_Text segment_
= = = = = = =
Elasticsearch.pm - Part 3: Index Options

In this third article of our Elasticsearch.pm series, we're going to get into index options for our Elasticsearch instance. If you're just joining us, you may want to take a look back at the first article in the series where we reviewed how to connect and perform cluster monitoring with the Search::Elasticsearch perl module. We'll be building on top of the client object we created in that article and also on the document and index methods we reviewed in Part 2 of this series. Each of these previous articles help set the stage for looking at the more advanced indexing options we'll cover in this article.

We won't be able to cover all of the Elasticsearch indexing options in this article since there are many advanced settings and all of the methods have additional parameters that can be optionally applied, but we'll look closely at some key areas you should have a grasp of for your Elasticsearch project.

Aliases

Aliases are kind of like nicknames you can give to indexes, groups of indexes or only parts of indexes. All of the index methods can take the name of an alias instead of an index name.

Aliases can be added at index creation or later. They can also be updated or deleted later. A good thing to do, though, before performing any of these functions, is to run the get_aliases() method to see what aliases already exist across all of your indexes. That way you can make sure that you're not associating an index to an existing alias inadvertently or you can use the method to confirm that an alias does exist if you wanted to verify the indexes associated with it.

Since we know we don't have any aliases (we didn't create any in the previous articles or in this one yet), we can update our "top_films" index so that it has an alias by using the put_alias() method:

# Give existing index an alias
my $response = $es->indices->put_alias(  
    index => 'top_films',
    name  => 'imdb_data'
);

In the example above, we're using the put_alias() method of indices in the "$es" client object we created in Part 1 of this series. We're setting our "top_films" index to have an alias named "imdb_data". Because we're logging all the server interactions and responses to our "$es" client object, we can check the log file to verify that our call was successful:

[Thu Dec 31 17:21:53 2015] # Request to: https://aws-us-east-1-portal10.dblayer.com:10019
curl -XPUT 'http://localhost:9200/top_films/_alias/imdb_data?pretty=1'

[Thu Dec 31 17:21:53 2015] # Response: 200, Took: 166 ms
# {
#    "acknowledged" : true
# }

Now let's use get_aliases() to confirm:

# Get aliases
my $response = $es->indices->get_aliases();  

And the response:

[Thu Dec 31 17:25:18 2015] # Request to: https://aws-us-east-1-portal10.dblayer.com:10019
curl -XGET 'http://localhost:9200/_aliases?pretty=1'

[Thu Dec 31 17:25:18 2015] # Response: 200, Took: 89 ms
# {
#    "top_films" : {
#       "aliases" : {
#          "imdb_data" : {}
#       }
#    }
# }

Our example here added an alias to one index. You can also use an alias across multiple indexes by assigning it to each of them. You can also do what's called a filter alias where you assign an alias to only a part of an index by applying a filter on it. For example, you might want to alias only part of an index based on the existence of a specific field value. We could apply a filter alias on our "top_films" index to refer to only films that were released in the year 1975 or only had a 9.0 rating. You can learn more about aliases in the Elasticsearch documentation.
= = = = = = =
_Goals_
(1) In the article on Elasticsearch.pm index options, what alias name is assigned to the "top_films" index?
(2) Pick up the article on Elasticsearch.pm index options after its final sentence and write the next section.
The lines placed after the article can be set aside.

_Material provided_
= = = = = = =
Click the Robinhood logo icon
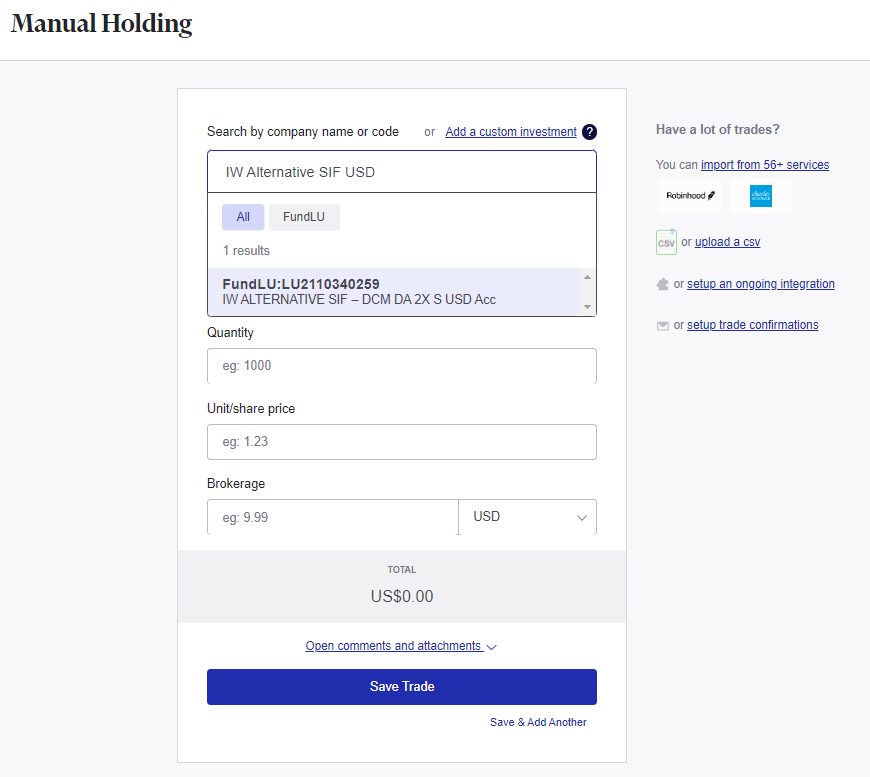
= = = = = = =
_Responses per task_
(1) imdb_data

(2)
Mappings

When we ran the get() index method in our previous article, we saw how Elasticsearch automatically inferred mappings for our "top_films" index. Now, if we want to add new fields to our mappings, such as a description field for example, we can use the put_mapping() method to do that:

# Update mapping with a new field
my $response = $es->indices->put_mapping(  
    index => 'top_films',
    type  => 'film',
    body  => {
        film => {
            properties => {
                description => {type => string}
            }
        }
    }
);

Above, we're using the put_mapping() method of indices to add a new field mapping to the "top_films" index for the "film" document type. We are adding the "description" field with a string data type as a film property. Our log shows success:

[Thu Dec 31 18:51:04 2015] # Request to: https://aws-us-east-1-portal7.dblayer.com:10304
curl -XPUT 'http://localhost:9200/top_films/_mapping/film?pretty=1' -d '  
{
   "film" : {
      "properties" : {
         "description" : {
            "type" : "string"
         }
      }
   }
}
'

[Thu Dec 31 18:51:04 2015] # Response: 200, Took: 205 ms
# {
#    "acknowledged" : true
# }

Now that we have this new field, we can use the update() document method briefly discussed in Part 2 in the Document Methods section to add descriptions to the documents in our index. Updating a document, in this case "The Matrix" (document id 17), would look like this:

# Update a document with a new field
my $response = $es->update(  
    index => 'top_films',
    type => 'film',
    id => 17,
    body => {
        doc => {
            description => 'A computer hacker learns from mysterious rebels about the true nature of his reality and his role in the war against its controllers.'
        }
    }
);

Using put_mapping(), we could also add a whole new document type to our index with fields and data types for it. For example, we might decide to add a document type called "actors" and add the fields associated with actors such as "name", "age", etc...

What we can't do with put_mapping() is change the document types, fields, and data types that are already there. So, if we wanted to make the "year" field a numeric data type, we're out of luck. To get around this, we'd need to either create the mappings we want from the start using the create() index command we learned about in the last article or at least turn off the automatic mapping functionality by creating a new index with that setting.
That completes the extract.